The Court of Appeal recently handed down a decision of particular interest in noise-induced hearing loss (“NIHL”) claims. Cowley v LW Carlisle & Company Ltd [2020] EWCA Civ 227 deals with the thorny issue of restoration of a company to the register. Whilst this is not an issue specific to NIHL claims only, it is of particular relevance to limitation issues and is worthy of close attention given the legacy nature of many industrial disease claims.
The Claimant appealed the initial decision of the District Judge (upheld on first appeal by the Circuit Judge) to strike out the claim, which had been issued and served prior to restoring the Defendant company to the register. At the time of issue the Claimant’s solicitors were aware of the dissolution of the Defendant and had intimated that they would restore them to the register in due course. They proposed a stay for that purpose and stated their intention to rely on Peaktone Ltd v Joddrell [2013] 1 WLR 784 to retrospectively validate service once the Defendant was restored.
The Defendant, through its insurers, filed an Acknowledgement of Service contesting jurisdiction and applied under CPR 3.4(2) to strike the claim out as an abuse of process. The Claimant argued that, notwithstanding the dissolution of the Defendant, the proceedings had been properly served on it at its last known place of business and that an order restoring the company to the register would validate that service retrospectively, citing Peaktone. Crucially however, at the time the application was made, and at the hearing before the District Judge, no application to restore the Defendant had been lodged.
McCombe LJ, giving the lead judgment in the Court of Appeal, held as follows at [30]:
“Whatever may be the retrospective effect of the order restoring LWC to the register of companies may be, and whilst it may well be that (as in Peaktone) many, if not all, of the steps taken in the action would now be validated, we have to judge whether the orders below were properly made on the basis of the facts before the judges who made those orders. When they each reached their decisions LWC had been struck off and had been dissolved.

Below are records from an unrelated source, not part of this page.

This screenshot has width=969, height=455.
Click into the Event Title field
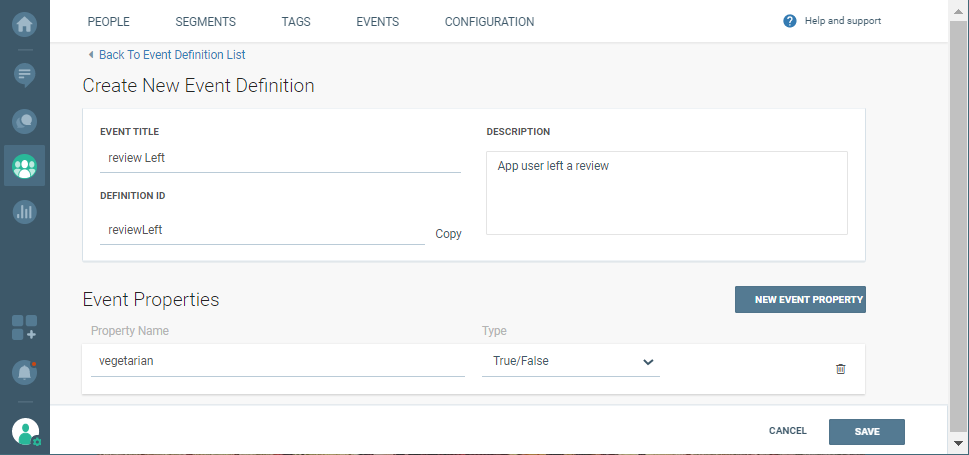pos(280,158)
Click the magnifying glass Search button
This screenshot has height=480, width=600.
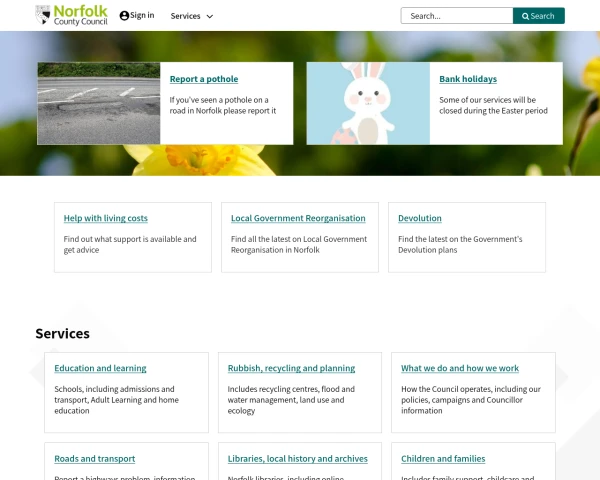(538, 16)
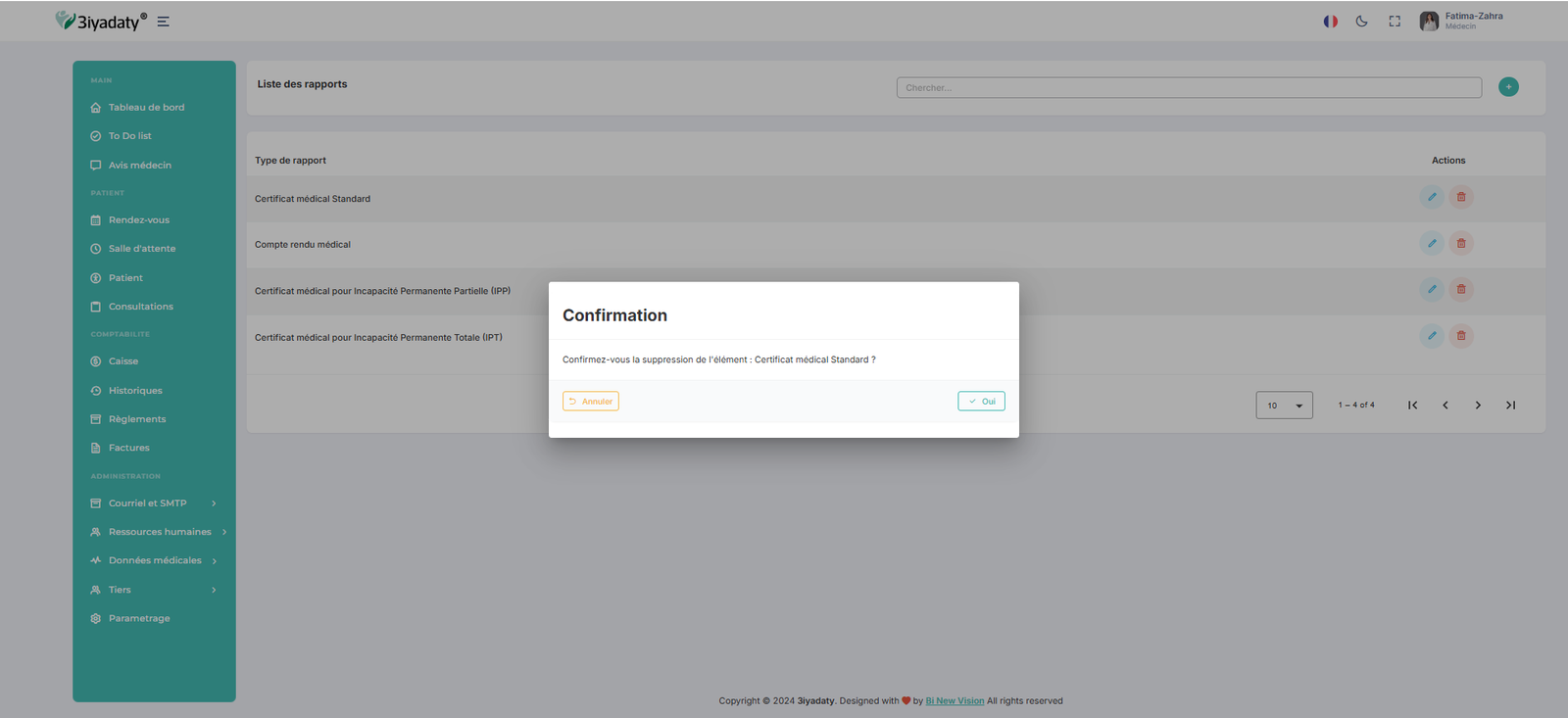Open Tableau de bord from sidebar

click(x=146, y=108)
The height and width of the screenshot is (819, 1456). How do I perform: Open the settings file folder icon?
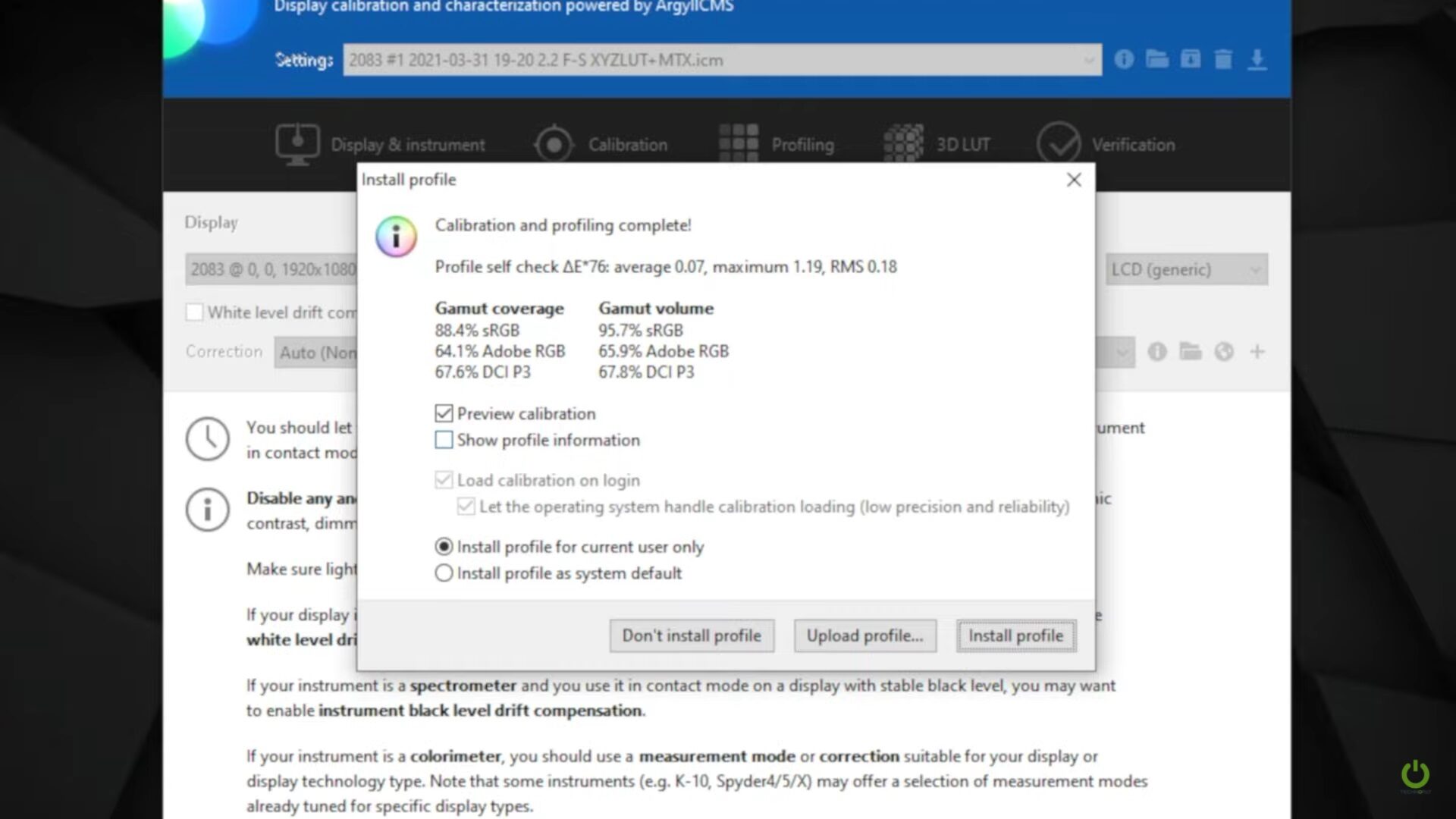[x=1156, y=59]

The company no longer existed, and the judges had to work on that basis.”
His Lordship went on at [33]:
“In our judgment, therefore, he was entitled to consider whether the overriding objective was properly served by the continued presence in the action of the name of a non-existent company. He was entitled to consider whether he should exercise the power to strike out the claim purportedly brought against LWC and he did not err in principle in making the strike out order that he did for the short reasons that he gave. The good reasons for making that order were also properly articulated by Judge Rawlings in the passages of his judgment which we have quoted above.”
A further issue arose relating to the Defendant insurer’s application. The question was whether or not the insurer (and therefore any solicitors who they appointed to act), had authority to make the application given the dissolved status of the company. Whilst such authority may vest under an insurance policy by way of subrogated rights, such rights were considered to be lost by the fact of dissolution. Albeit obiter, the Court of Appeal suggested that were this situation to arise in future, the insurer should notify the Court of the dissolved entity and invite them to case manage that issue accordingly; and, thereafter, if no application restore were made, to strike out the claim: see [36].
If right, an issue would then arise as to the insurer’s locus standi at any future hearing, so that they might not be heard on an issue directly affecting them and, as a dissolved company, the insured would not be a party to the proceedings either (until restored). It is arguable that CPR 3.1(2)(m) provides sufficient ambit to allow the Court to permit a non-party to attend and make submissions on a point in issue. CPR 19.2(2)(b) would not help since a dissolved company, even if named on a Claim Form, cannot be an “existing party” considering the guidance to CPR 19.1, under which a party is described as a “person“. That, in turn, is “taken to mean a human being or entity which is recognised by the law as the subject of rights and duties”: see the commentary at 19.1.2 of the White Book 2020.
Plainly, the law does not recognise a dissolved company due to its lack of status and, in turn, it cannot hold or be subject to any rights or duties for the same reason. An interesting side-note to the judgment which will, no doubt, be re-visited!